[Text block]
The opinions expressed in this article are the writer’s own and do not reflect the views of Her Campus.
It’s no secret that award shows have historically overlooked the work of people of color in the media. Only 36 black women in history have won prime time Emmys; however, this year they dominated the award show.
awards and acceptance speeches
Zendaya snagged her second Emmy for “Outstanding Lead Actress in a Drama Series” for her work in Euphoria, the first time being in 2020. This makes her the second black woman to win in this category twice and the youngest to ever win twice in this category. Pop sensation, Lizzo won “Outstanding Competition Show” for her prime video series “Watch Out for the Big Grrrls”, getting her halfway to securing an EGOT. In her acceptance speech, the singer emphasized on behalf of her cast and crew that “the stories they share, are not that unique they just don’t get the platform. Let’s just tell more stories”. Not only do these awards acknowledge the outstanding work of these artists, but they also promote the stories and voices of these powerful black women.

[Given exercise] Rewrite the part of the article on black women at the Emmys starting with "The opinions expressed" and going on through "the award show.", putting "long" in place of "historically". The material after this point is separate from the article.

[Collected data]
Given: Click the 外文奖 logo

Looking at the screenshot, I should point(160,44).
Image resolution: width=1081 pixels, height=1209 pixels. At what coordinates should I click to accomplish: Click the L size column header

[Solution below]
The opinions expressed in this article are the writer’s own and do not reflect the views of Her Campus.
It’s no secret that award shows have long overlooked the work of people of color in the media. Only 36 black women in history have won prime time Emmys; however, this year they dominated the award show.